Accumulating evidence indicates that glial cells directly influence neuronal information processing in the nervous system. Based initially on in vitro studies and focusing on astrocytes (Volterra & Meldolesi, 2005; Haydon & Carmignoto, 2006; Perea et al., 2009), bi-directional interactions between glial cells and neurons have been demonstrated; the existence of these interactions is now also supported by in vivo approaches (Wang et al., 2006; Winship et al., 2007; Petzold et al., 2008; Schummers et al., 2008; Halassa et al., 2009; Nimmerjahn et al., 2009). Yet, ‘gliophysiology’, specifically how neuronal network activities recruit different types of glial cells, remains poorly understood. In this context, the study of Parri et al. (2010) highlighted in this issue of EJN provides an important basis for understanding the physiology of neuron–glia interactions in thalamic processing of sensory information.
The authors used a combination of electrophysiological and calcium-imaging techniques to study glial cell responses in acute slices of rat ventrobasal (VB) nucleus of the thalamus. The VB receives excitatory somatosensory inputs, notably from the vibrissae, and projects to the somatosensory cortex from which an excitatory projection feedbacks onto the VB. The sensory and the cortical inputs to the VB are both glutamatergic. Parri et al. demonstrate that, in astrocytes, stimulation of either of these inputs evokes delayed, slow calcium responses. These calcium responses require stimulation of metabotropic glutamatergic receptors (mGluR5). Furthermore, individual VB astrocytes exhibited different sensitivities to sensory and cortical afferent inputs, and were overall more readily recruited by cortical inputs. As stated in Parri et al., the larger number of cortical, when compared with sensory, afferent fibres innervating the VB may account for these observations. Thus, the results of Parri et al. suggest that VB astrocytes might be important in sensory input processing and physiological brain states that rely on the recurrent activation of the cortico-thalamic pathway.

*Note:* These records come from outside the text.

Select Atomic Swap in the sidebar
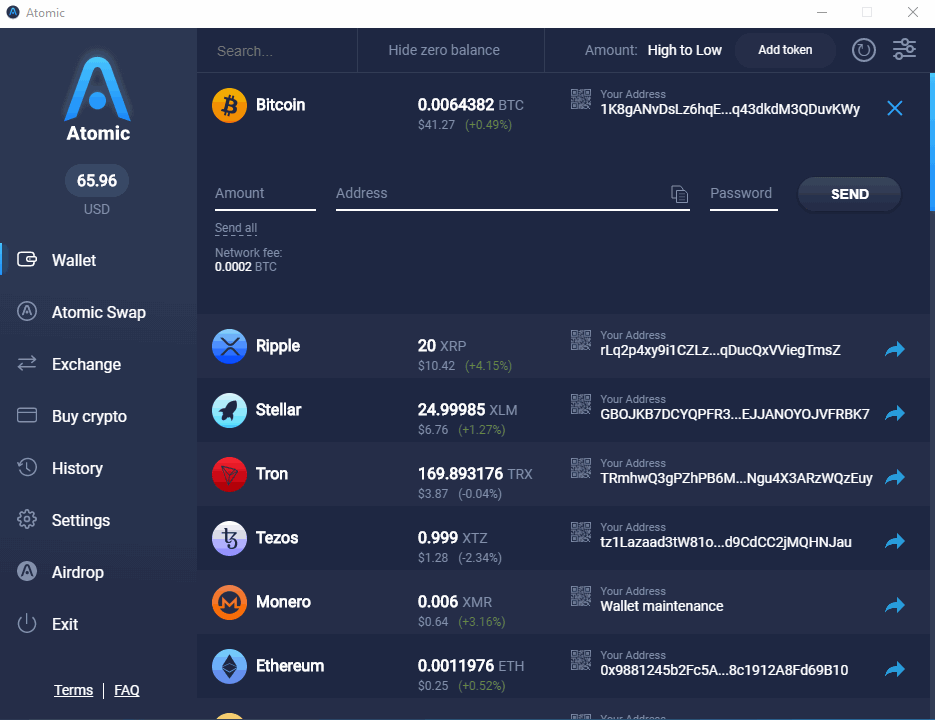This screenshot has width=935, height=720. 100,312

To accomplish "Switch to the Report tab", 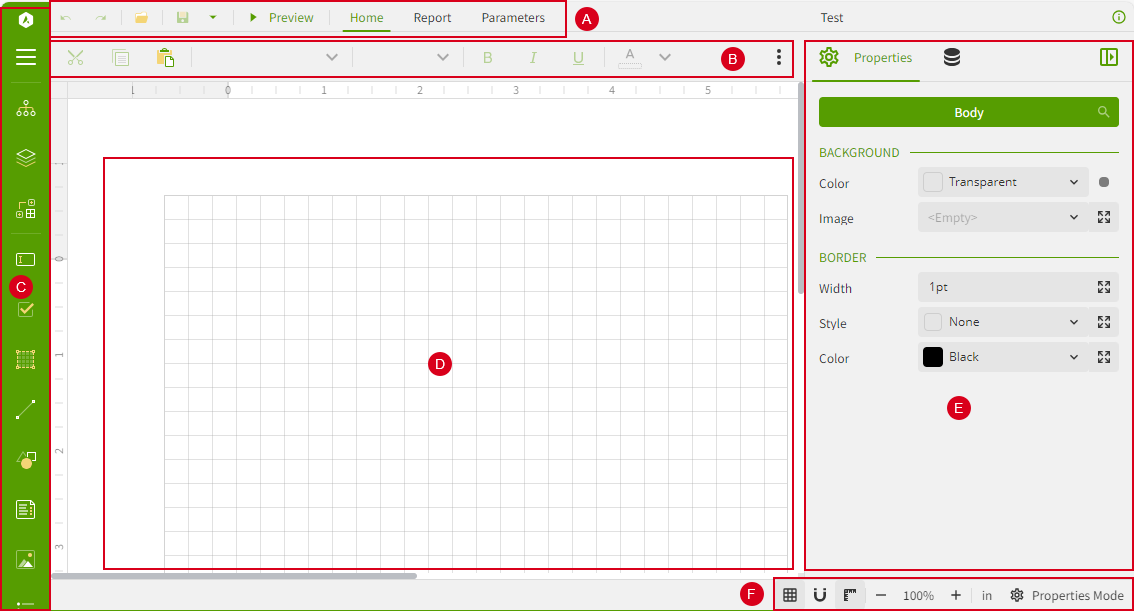I will pos(432,18).

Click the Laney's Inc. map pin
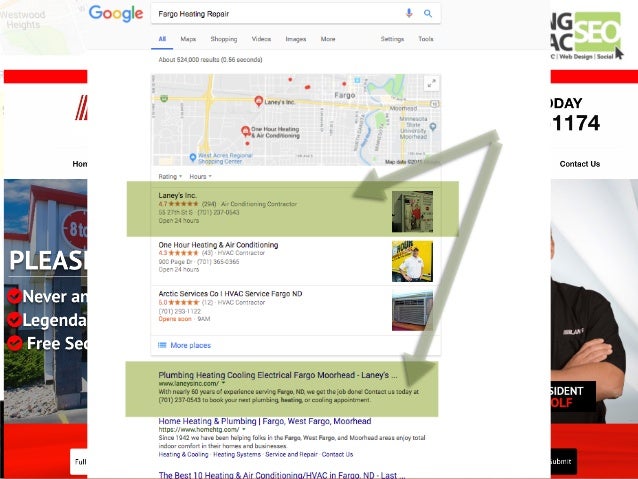point(258,101)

Interestingly, the authors also showed that direct stimulation of astrocytes triggers slow excitatory NMDA receptor-mediated currents in VB neurons, confirming results from previous research and obtained in several brain regions (Parri et al., 2001; Angulo et al., 2004; Fellin et al., 2004; Perea & Araque, 2005; Kozlov et al., 2006; D’Ascenzo et al., 2007). Such slow currents may further prolong and favour excitation in the thalamo-cortical loop.

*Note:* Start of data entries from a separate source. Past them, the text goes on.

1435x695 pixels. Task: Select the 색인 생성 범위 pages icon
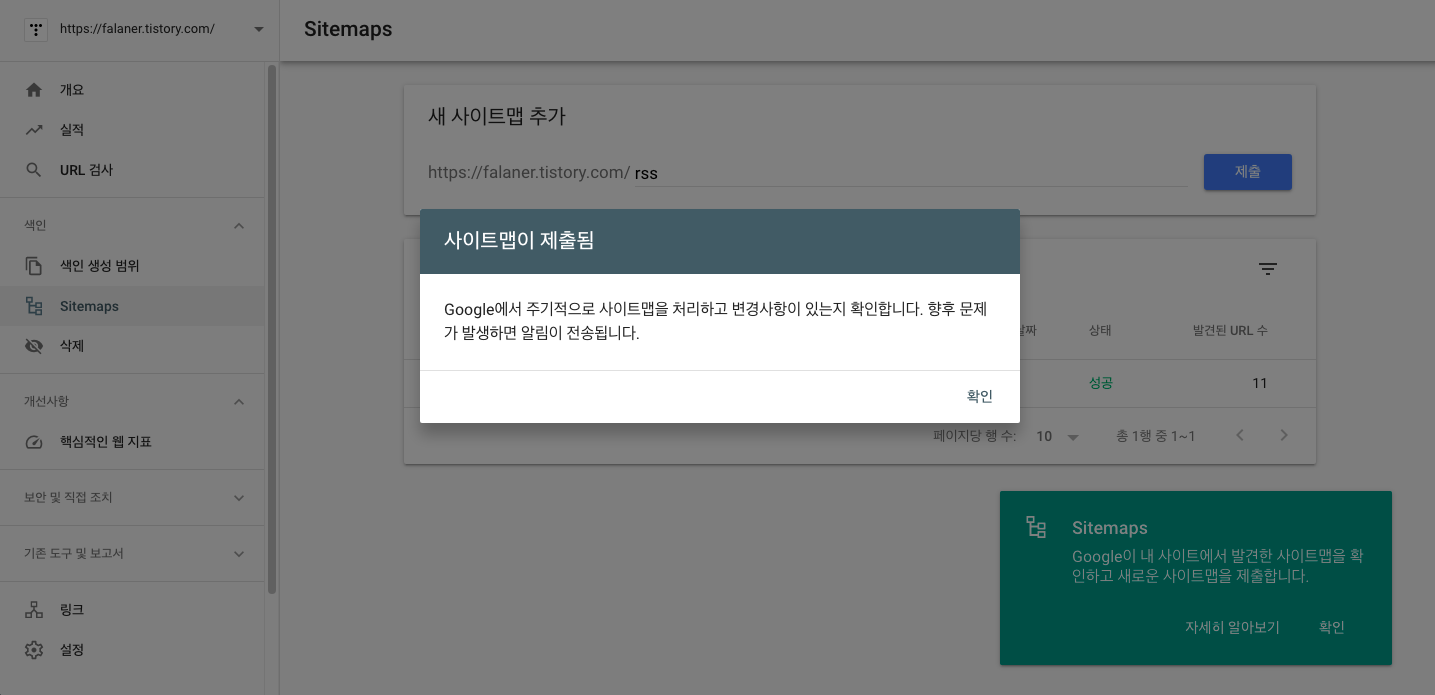36,265
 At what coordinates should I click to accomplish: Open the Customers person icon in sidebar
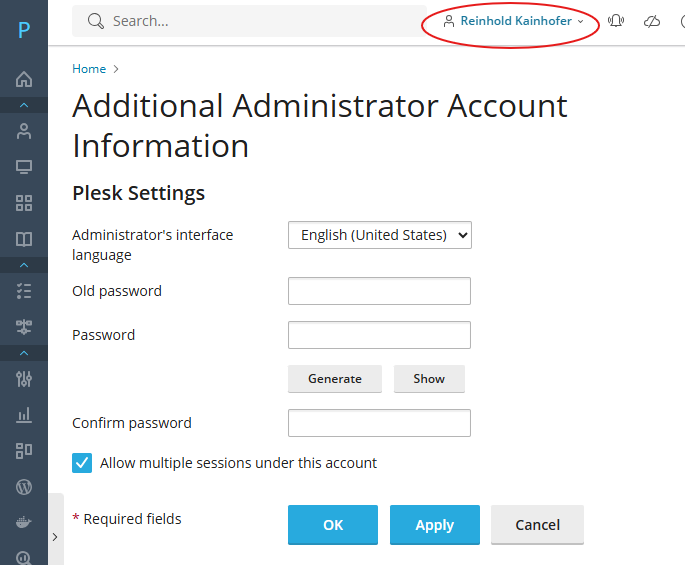tap(24, 131)
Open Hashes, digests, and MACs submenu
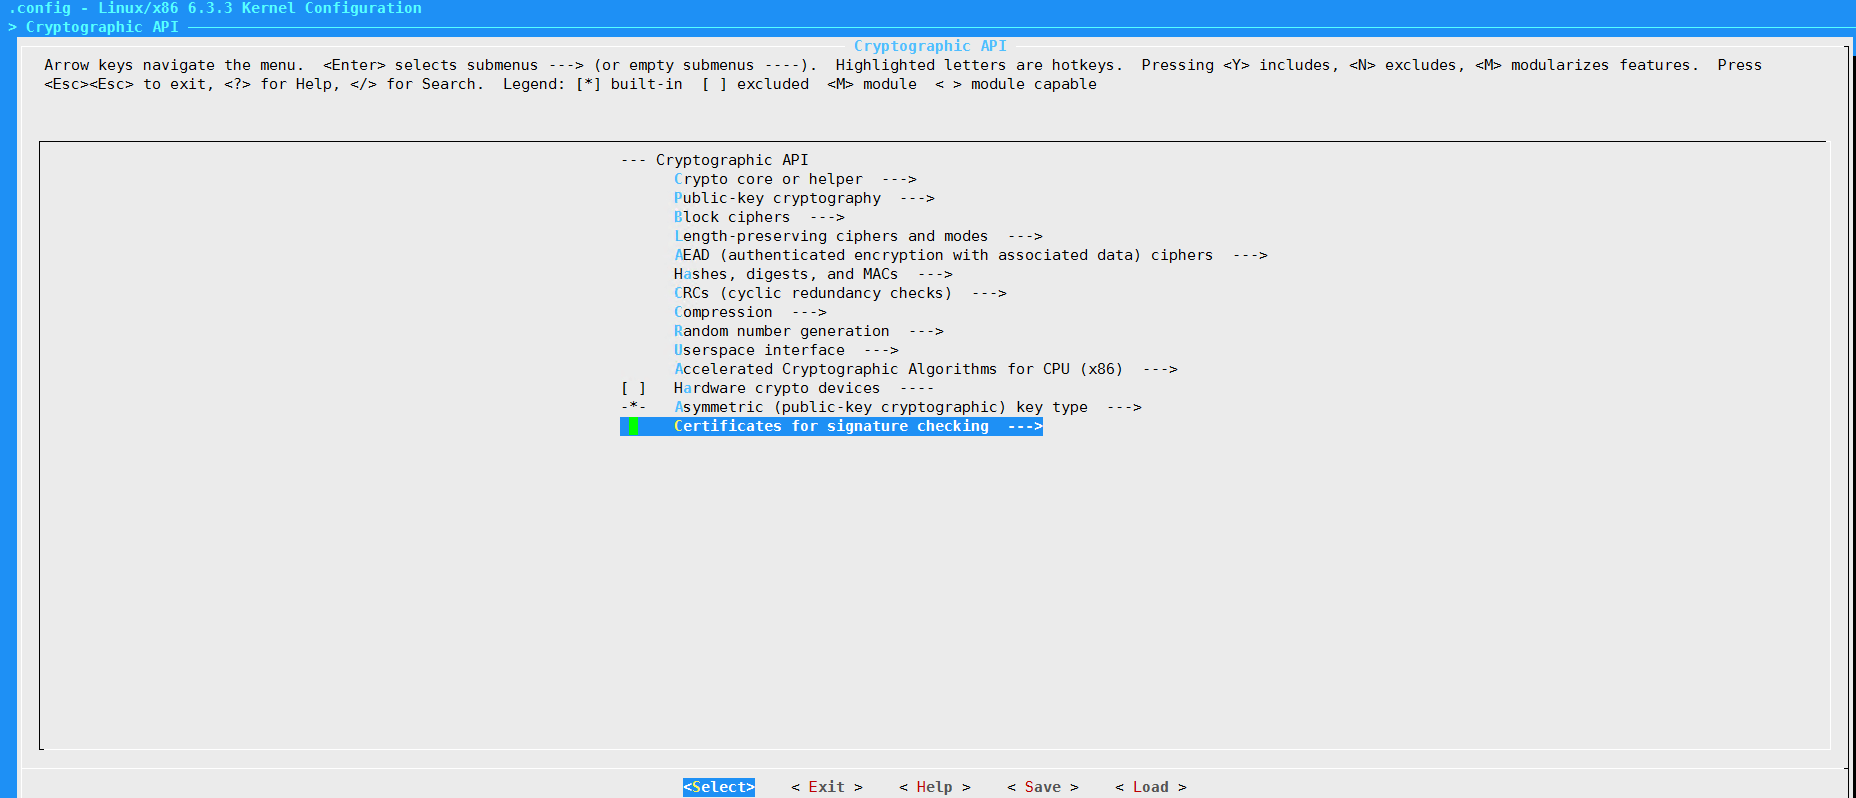This screenshot has width=1856, height=798. (785, 274)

In a second part of their article, Parri et al. analysed the responses evoked by the same afferent pathways in another type of glial cells, oligodendrocyte precursors expressing the proteoglycan NG2 (NG2 cells; also known as polydendrocytes or synantocytes). These glial cells play a critical role in myelination during postnatal brain maturation, and a pool of these precursors is maintained in the adult brain (Nishiyama et al., 2005). Whereas astrocytes are closely associated with synapses but rarely form true synaptic connections with neurons, glutamatergic and GABAergic synapses are present between neurons and NG2 cells (Bergles et al., 2010). In the VB, responses of NG2 cells to sensory and cortical inputs differed markedly from those of astrocytes: stimulation of the afferent pathways did not trigger slow calcium responses in NG2 cells. Instead, stimulation induced brief synaptic currents mediated by the activation of AMPA receptors. Moreover, the majority of NG2 cells responded to the stimulation of both afferent pathways. Parri et al. also demonstrate that depolarizations inducing a rise of calcium in NG2 cells did not trigger any detectable responses in neighbouring neurons.

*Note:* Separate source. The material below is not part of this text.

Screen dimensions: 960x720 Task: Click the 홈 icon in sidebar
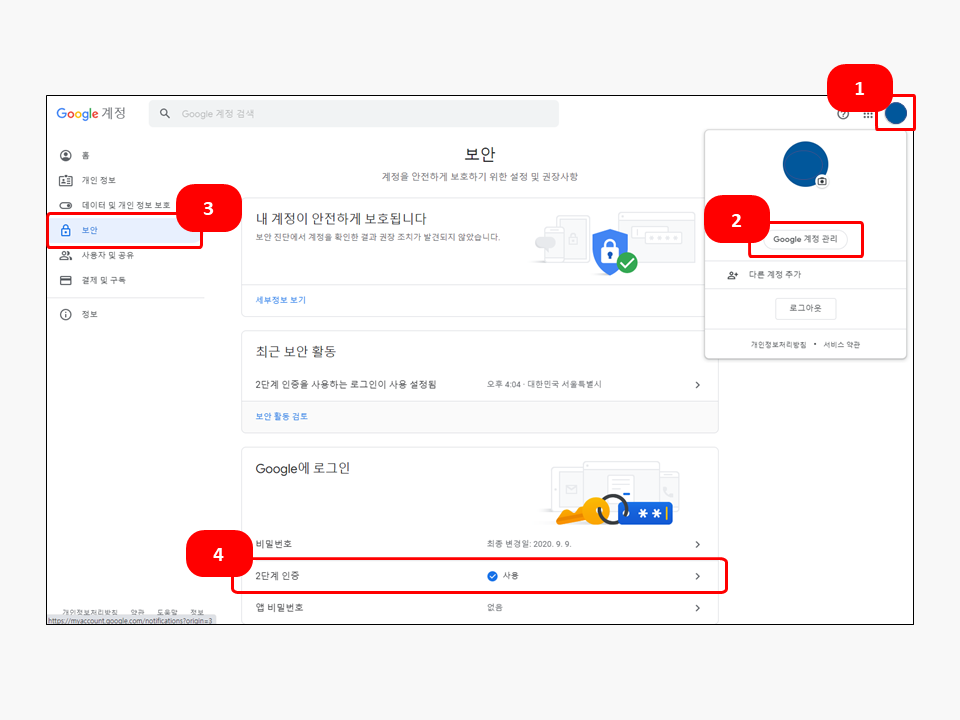(66, 155)
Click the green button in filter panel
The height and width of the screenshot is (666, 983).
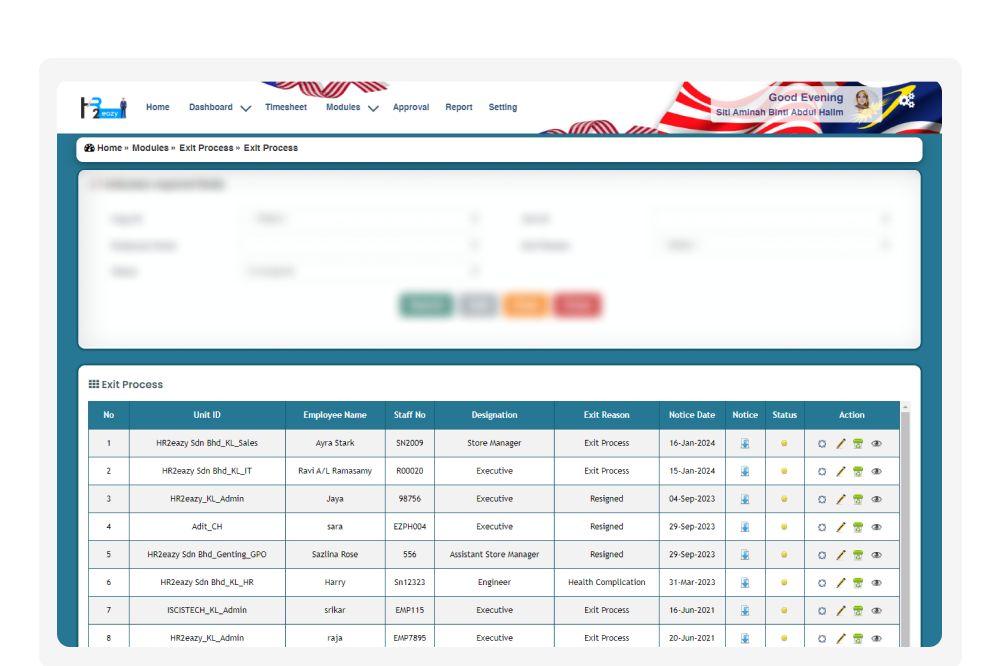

The authors conclude that the two types of glial cell are differently and selectively recruited by the major VB excitatory inputs, and that their responses exhibit different properties to those of thalamocortical neurons. The study of Parri et al. is the first comparative analysis of thalamic astrocyte and NG2 cell responses to stimulation of sensory and cortical inputs, and provides us with a challenging hypothesis on the role of astrocytes in the modulation of thalamocortical loops.